In fact, the base table containing quotes on instruments on several exchanges using the TokuDB storage mechanism:
CREATE TABLE `quotes` ( `ticker` char(4) NOT NULL, `timestamp` time(3) NOT NULL, `price` decimal(7,2) unsigned NOT NULL, `size` smallint(5) unsigned NOT NULL, `exchange` char(3) NOT NULL, KEY `best_price` (`ticker`,`timestamp`,`exchange`,`price`), KEY `best_size` (`exchange`,`ticker`,`price`,`timestamp`) ) ENGINE=TokuDB
Whenever I ask for the best price on all exchanges, she always uses a temporary table. The presence of exchange and price only in the index leads to the fact that index scanning is equivalent to the cluster key on (ticker, timestamp) in TokuDB.

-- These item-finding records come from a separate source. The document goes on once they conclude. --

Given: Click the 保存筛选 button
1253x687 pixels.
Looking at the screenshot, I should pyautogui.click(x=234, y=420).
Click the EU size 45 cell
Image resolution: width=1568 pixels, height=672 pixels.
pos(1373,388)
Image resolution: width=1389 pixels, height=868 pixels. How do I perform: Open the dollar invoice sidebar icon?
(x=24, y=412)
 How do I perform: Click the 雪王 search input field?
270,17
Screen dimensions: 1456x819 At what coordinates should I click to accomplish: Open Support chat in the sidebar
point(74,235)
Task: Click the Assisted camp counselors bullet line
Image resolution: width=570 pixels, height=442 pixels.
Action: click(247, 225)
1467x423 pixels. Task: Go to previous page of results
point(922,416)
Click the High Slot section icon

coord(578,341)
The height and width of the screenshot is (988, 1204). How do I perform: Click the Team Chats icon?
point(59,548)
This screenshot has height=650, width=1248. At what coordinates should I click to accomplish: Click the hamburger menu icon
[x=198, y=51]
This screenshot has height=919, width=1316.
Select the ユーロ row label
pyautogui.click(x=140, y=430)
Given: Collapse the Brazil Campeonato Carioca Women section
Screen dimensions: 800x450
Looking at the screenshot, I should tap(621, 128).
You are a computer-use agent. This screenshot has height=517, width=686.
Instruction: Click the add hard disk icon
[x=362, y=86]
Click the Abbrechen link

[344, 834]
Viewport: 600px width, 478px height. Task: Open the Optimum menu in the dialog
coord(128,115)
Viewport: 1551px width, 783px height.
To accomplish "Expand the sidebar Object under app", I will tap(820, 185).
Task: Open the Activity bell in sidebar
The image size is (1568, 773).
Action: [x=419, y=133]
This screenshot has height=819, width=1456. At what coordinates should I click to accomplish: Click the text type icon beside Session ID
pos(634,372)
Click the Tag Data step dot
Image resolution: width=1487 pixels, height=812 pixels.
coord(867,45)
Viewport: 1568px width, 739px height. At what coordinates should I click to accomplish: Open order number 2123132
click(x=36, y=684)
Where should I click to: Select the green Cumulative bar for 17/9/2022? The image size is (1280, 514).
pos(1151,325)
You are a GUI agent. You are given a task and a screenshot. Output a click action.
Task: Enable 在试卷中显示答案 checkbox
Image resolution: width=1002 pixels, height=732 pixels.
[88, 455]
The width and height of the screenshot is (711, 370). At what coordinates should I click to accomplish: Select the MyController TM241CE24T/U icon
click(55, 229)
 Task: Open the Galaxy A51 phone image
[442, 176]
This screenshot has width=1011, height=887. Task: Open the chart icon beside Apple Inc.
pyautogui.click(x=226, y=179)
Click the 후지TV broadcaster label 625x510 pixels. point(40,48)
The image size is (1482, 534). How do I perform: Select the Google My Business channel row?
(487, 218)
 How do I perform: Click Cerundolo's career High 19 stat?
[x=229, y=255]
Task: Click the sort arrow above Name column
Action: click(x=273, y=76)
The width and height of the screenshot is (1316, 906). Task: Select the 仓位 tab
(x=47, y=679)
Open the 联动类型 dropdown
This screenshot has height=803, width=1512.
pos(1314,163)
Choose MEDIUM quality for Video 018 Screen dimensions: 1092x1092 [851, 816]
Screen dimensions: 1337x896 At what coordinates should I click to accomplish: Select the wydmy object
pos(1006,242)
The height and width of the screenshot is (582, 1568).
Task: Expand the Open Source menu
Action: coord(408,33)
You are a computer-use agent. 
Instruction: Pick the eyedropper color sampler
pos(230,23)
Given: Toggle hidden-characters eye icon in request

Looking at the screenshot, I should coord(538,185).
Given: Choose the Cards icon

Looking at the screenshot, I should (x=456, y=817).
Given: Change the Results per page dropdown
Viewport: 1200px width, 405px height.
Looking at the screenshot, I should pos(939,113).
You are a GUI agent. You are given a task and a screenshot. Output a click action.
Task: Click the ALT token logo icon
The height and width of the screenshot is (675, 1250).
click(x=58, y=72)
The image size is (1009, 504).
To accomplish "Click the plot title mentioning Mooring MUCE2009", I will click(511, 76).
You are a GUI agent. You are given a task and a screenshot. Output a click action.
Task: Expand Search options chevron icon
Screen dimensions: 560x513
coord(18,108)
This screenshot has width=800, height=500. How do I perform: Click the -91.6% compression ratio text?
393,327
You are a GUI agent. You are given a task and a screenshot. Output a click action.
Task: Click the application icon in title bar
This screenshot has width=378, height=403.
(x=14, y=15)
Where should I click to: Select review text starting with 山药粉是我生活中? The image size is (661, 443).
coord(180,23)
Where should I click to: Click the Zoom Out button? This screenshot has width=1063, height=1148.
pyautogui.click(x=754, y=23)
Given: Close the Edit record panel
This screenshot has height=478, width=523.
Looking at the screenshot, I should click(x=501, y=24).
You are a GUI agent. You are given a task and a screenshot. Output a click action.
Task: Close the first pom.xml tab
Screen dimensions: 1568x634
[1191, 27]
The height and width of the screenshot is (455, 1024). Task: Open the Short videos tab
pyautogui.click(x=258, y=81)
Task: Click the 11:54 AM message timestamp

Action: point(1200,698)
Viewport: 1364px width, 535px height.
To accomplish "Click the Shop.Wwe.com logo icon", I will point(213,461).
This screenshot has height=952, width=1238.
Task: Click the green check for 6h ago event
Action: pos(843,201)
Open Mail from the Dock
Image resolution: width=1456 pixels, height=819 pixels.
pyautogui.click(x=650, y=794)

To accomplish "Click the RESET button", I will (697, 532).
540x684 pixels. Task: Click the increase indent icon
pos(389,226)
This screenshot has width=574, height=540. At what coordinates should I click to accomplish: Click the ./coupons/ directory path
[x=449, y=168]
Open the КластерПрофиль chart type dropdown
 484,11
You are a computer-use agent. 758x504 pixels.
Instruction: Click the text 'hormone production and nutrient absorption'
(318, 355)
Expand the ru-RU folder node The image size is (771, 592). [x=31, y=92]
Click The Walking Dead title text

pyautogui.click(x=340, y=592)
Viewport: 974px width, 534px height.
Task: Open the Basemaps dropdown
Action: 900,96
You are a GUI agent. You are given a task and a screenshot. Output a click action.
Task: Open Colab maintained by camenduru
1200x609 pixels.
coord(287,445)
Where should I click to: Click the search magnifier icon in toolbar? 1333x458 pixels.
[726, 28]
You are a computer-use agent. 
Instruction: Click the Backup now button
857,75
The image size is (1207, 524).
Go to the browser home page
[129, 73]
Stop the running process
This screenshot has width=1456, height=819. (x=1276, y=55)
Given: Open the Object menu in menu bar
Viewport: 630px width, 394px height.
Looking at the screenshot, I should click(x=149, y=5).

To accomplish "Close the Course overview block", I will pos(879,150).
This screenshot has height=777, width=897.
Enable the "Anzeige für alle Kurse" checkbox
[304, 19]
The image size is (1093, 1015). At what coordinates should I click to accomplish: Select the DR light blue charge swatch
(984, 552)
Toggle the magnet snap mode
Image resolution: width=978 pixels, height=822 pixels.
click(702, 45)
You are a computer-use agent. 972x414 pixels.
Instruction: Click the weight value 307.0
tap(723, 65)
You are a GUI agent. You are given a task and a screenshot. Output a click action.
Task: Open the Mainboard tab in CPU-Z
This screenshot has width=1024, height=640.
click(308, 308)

EXPLAIN SELECT max(price),exchange FROM quotes WHERE ticker="A" AND timestamp BETWEEN "15:15:22.328961" AND "15:17:22.328961" GROUP BY exchange ORDER BY NULL \G *************************** 1. row *************************** id: 1 select_type: SIMPLE table: quotes type: range possible_keys: best_price key: best_price key_len: 9 ref: NULL rows: 2690 Extra: Using where; Using index; Using temporary
Is it possible to determine a configuration that would not use a temporary table? This is only possible when dropping a timestamp article:
EXPLAIN SELECT max(price),exchange FROM quotes WHERE ticker="A" GROUP BY exchange ORDER BY NULL \G *************************** 1. row *************************** id: 1 select_type: SIMPLE table: quotes type: range possible_keys: best_price key: best_size key_len: 7 ref: NULL rows: 96 Extra: Using where; Using index for group-by
Example of output from the request for the best price:
+------------+----------+ | max(price) | exchange | +------------+----------+ | 41.06 | BTY | | 41.06 | DEA | | 41.07 | NYS | | 41.07 | THM | | 41.06 | PSE | | 41.07 | BAT | | 41.06 | DEX | | 41.06 | BOS | | 41.06 | ADC | | 41.06 | XPH | +------------+----------+ 10 rows in set (0.01 sec)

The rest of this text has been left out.